**Exercise objective:**
Could you transcribe the records below word for word, omitting the pictures?

Dataset records:
-------

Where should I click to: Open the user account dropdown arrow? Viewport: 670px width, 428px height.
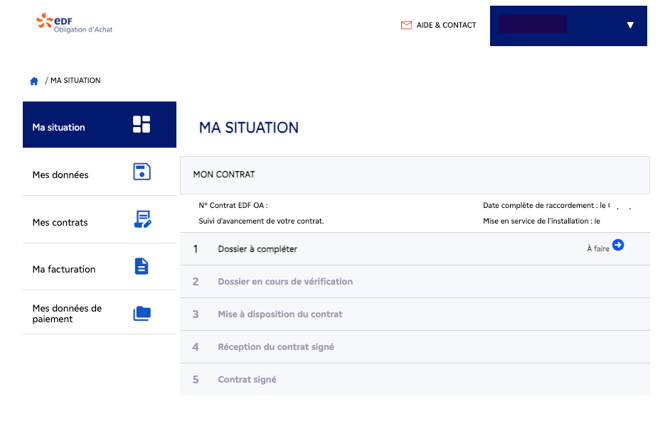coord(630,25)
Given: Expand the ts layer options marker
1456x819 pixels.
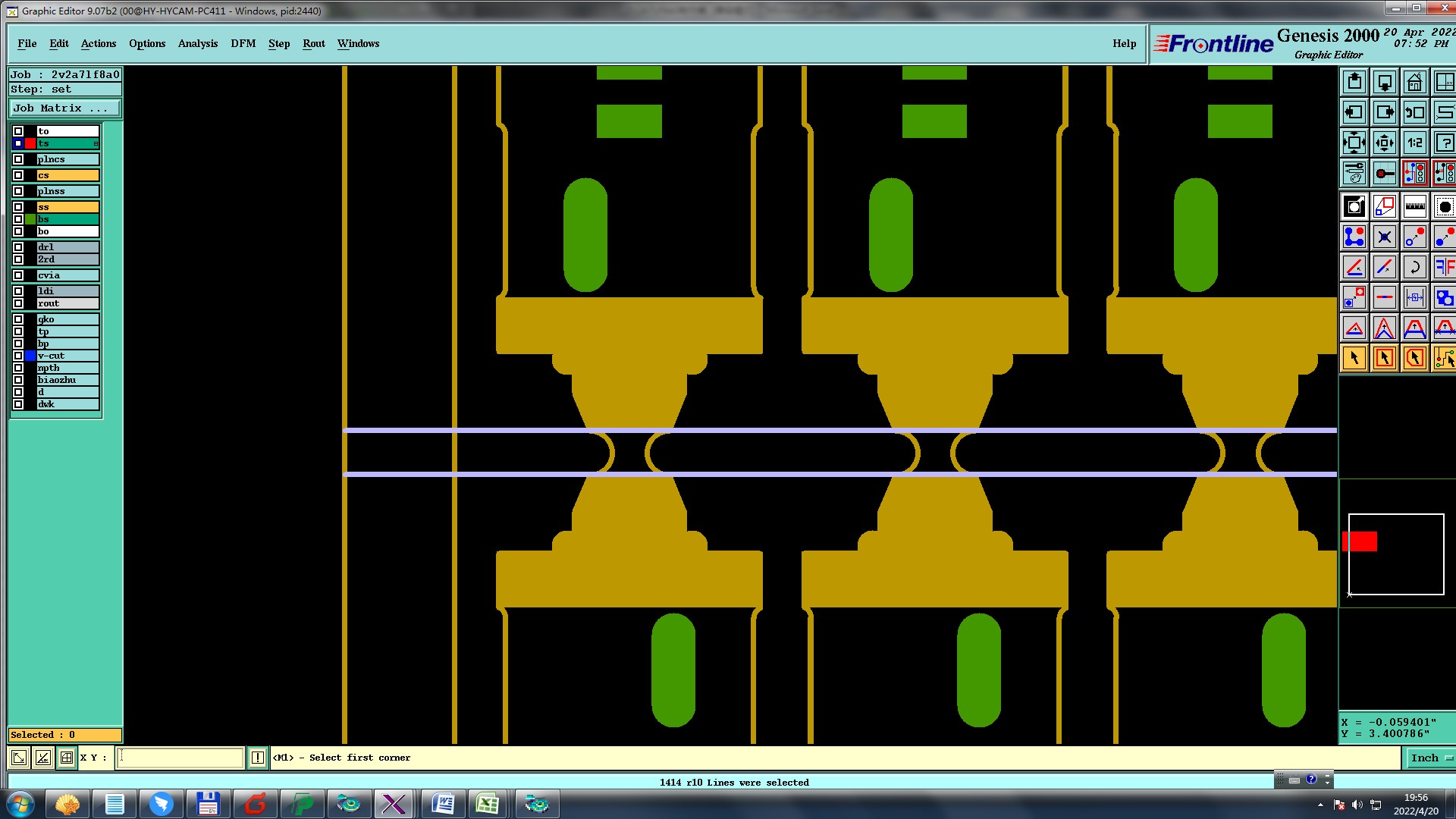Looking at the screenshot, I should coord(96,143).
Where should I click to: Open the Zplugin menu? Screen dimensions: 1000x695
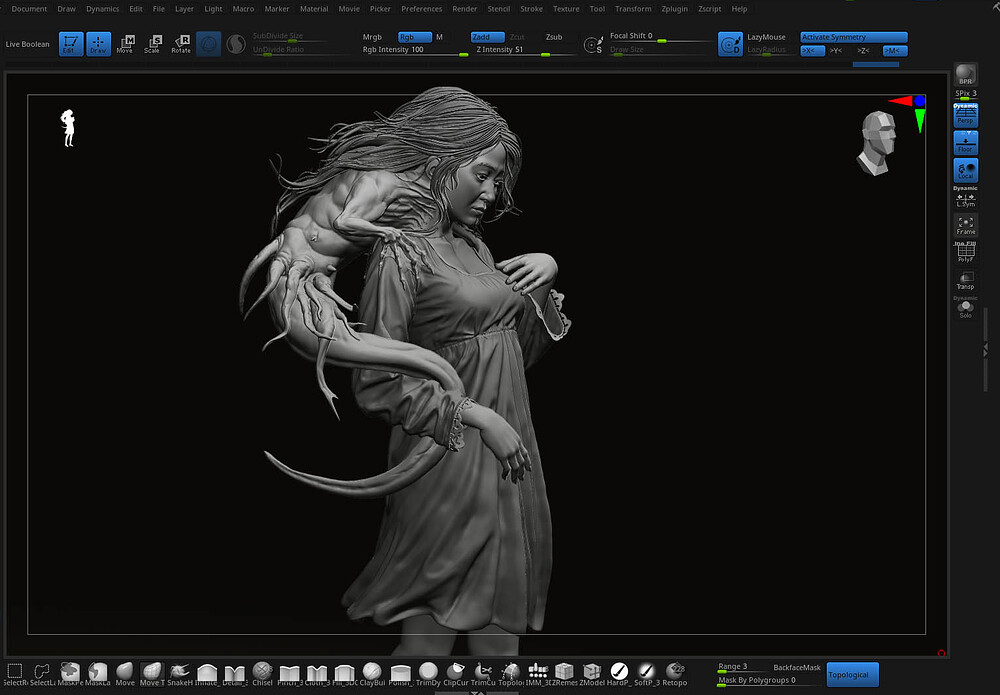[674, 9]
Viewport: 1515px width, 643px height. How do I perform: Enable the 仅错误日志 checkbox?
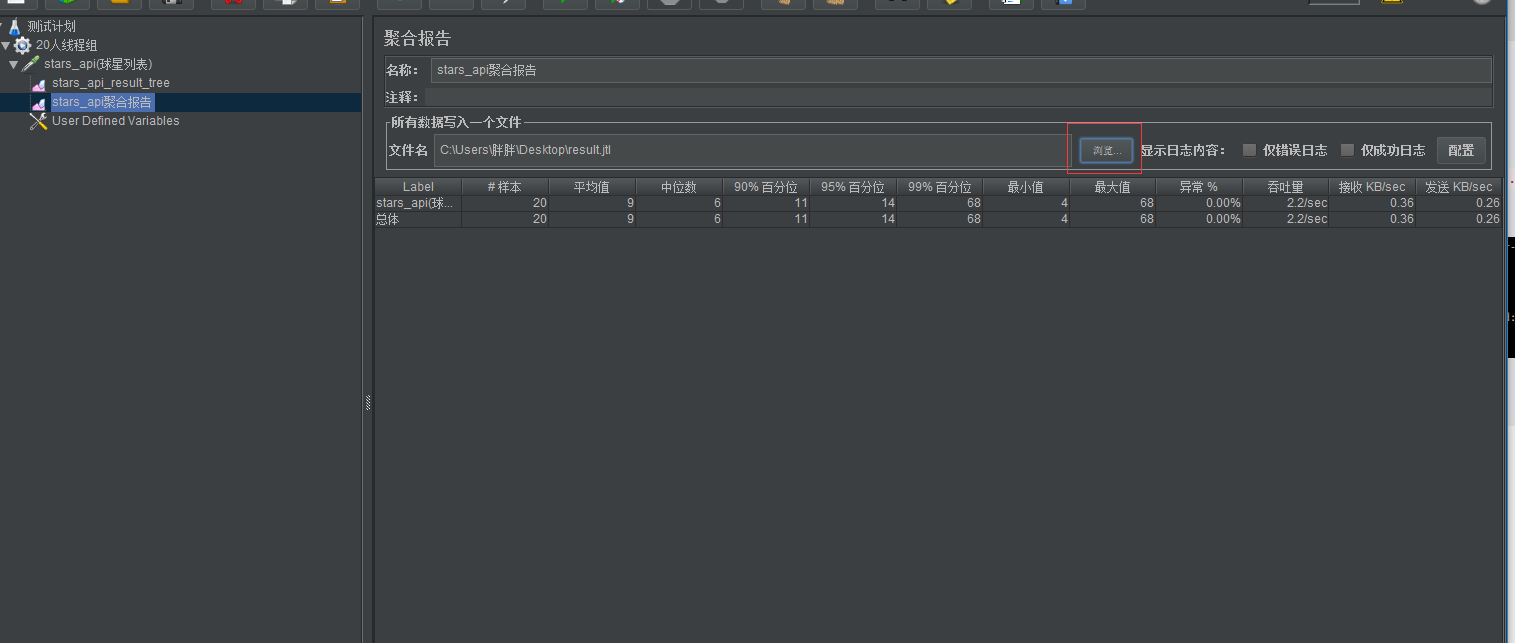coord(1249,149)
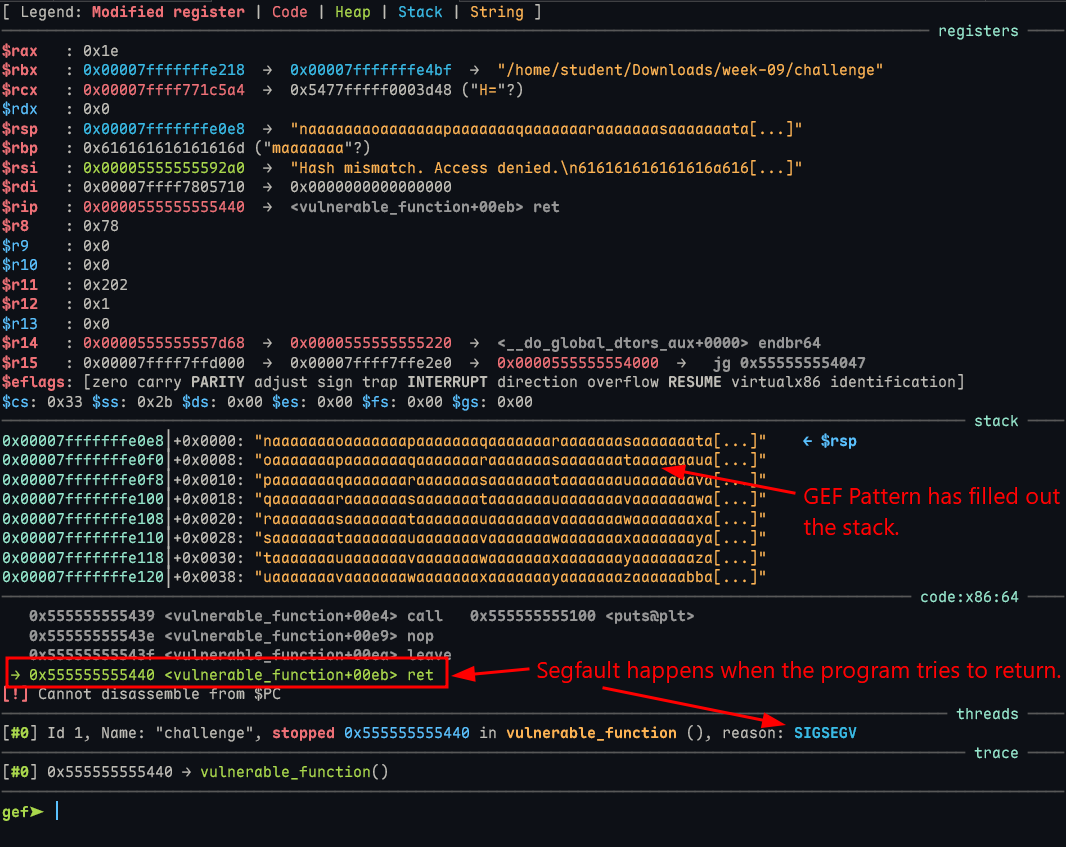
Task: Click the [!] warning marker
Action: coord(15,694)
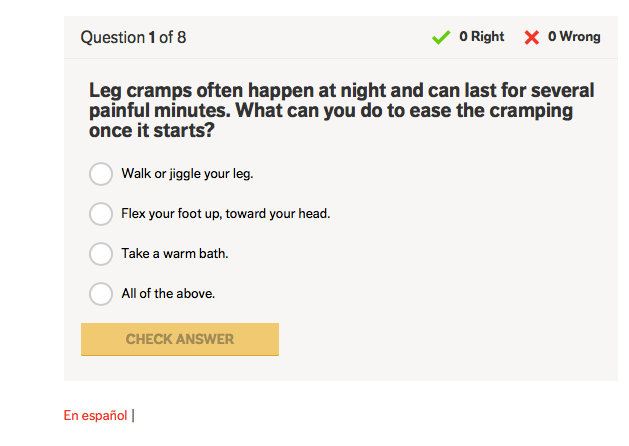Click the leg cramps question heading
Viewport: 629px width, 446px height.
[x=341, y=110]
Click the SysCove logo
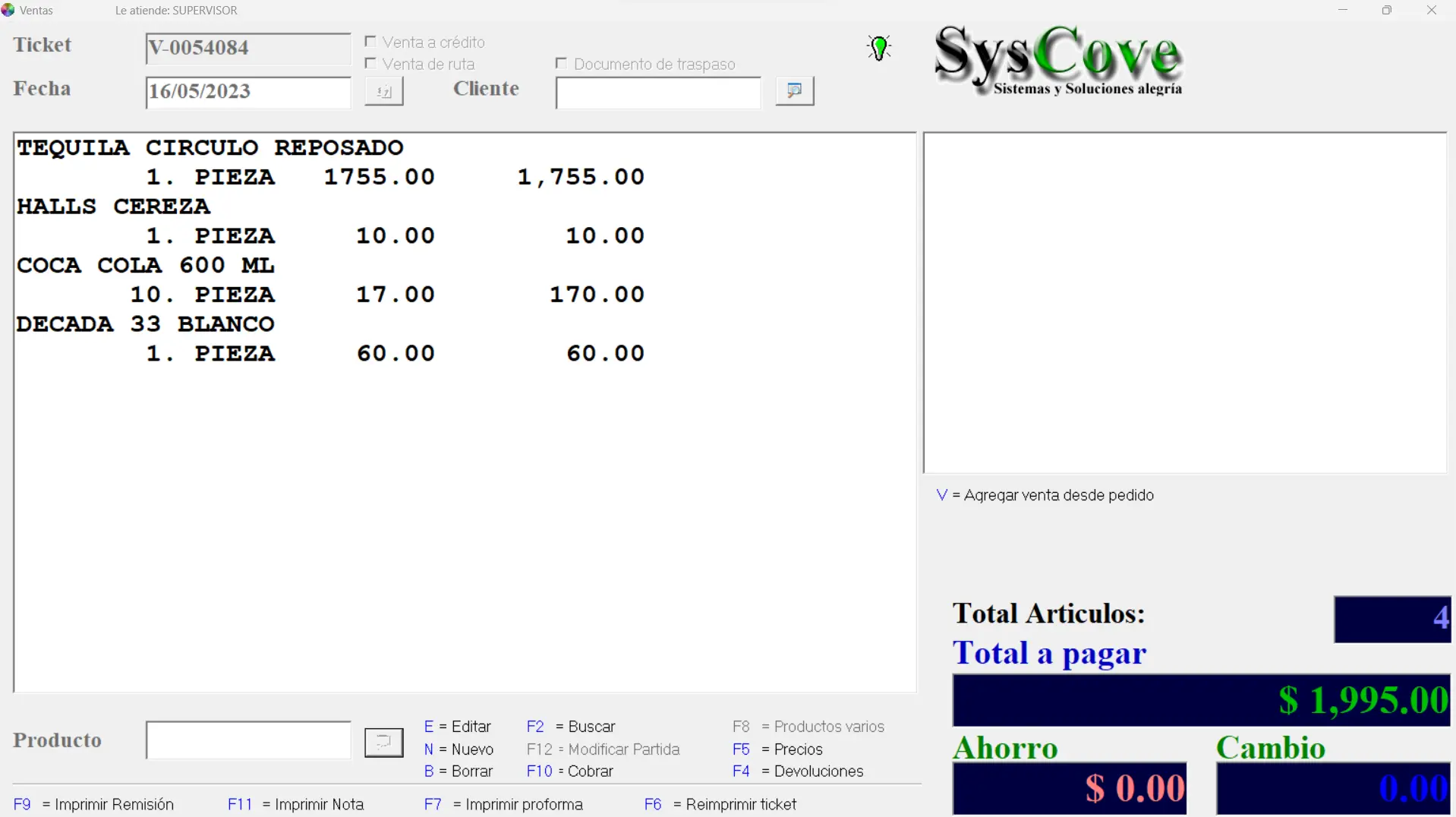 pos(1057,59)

-------

**Task result:**
Where should I click to: Open the user account dropdown arrow? Viewport: 670px width, 428px height.
coord(630,25)
Given: Expand the ts layer options marker
1456x819 pixels.
Looking at the screenshot, I should coord(96,143).
Where should I click to: Open the Zplugin menu? Screen dimensions: 1000x695
[674, 9]
Viewport: 1515px width, 643px height. How do I perform: Enable the 仅错误日志 checkbox?
coord(1249,149)
Task: Click the [!] warning marker
Action: coord(15,694)
Click the leg cramps question heading
Viewport: 629px width, 446px height.
[x=341, y=110]
Click the SysCove logo
 pos(1057,59)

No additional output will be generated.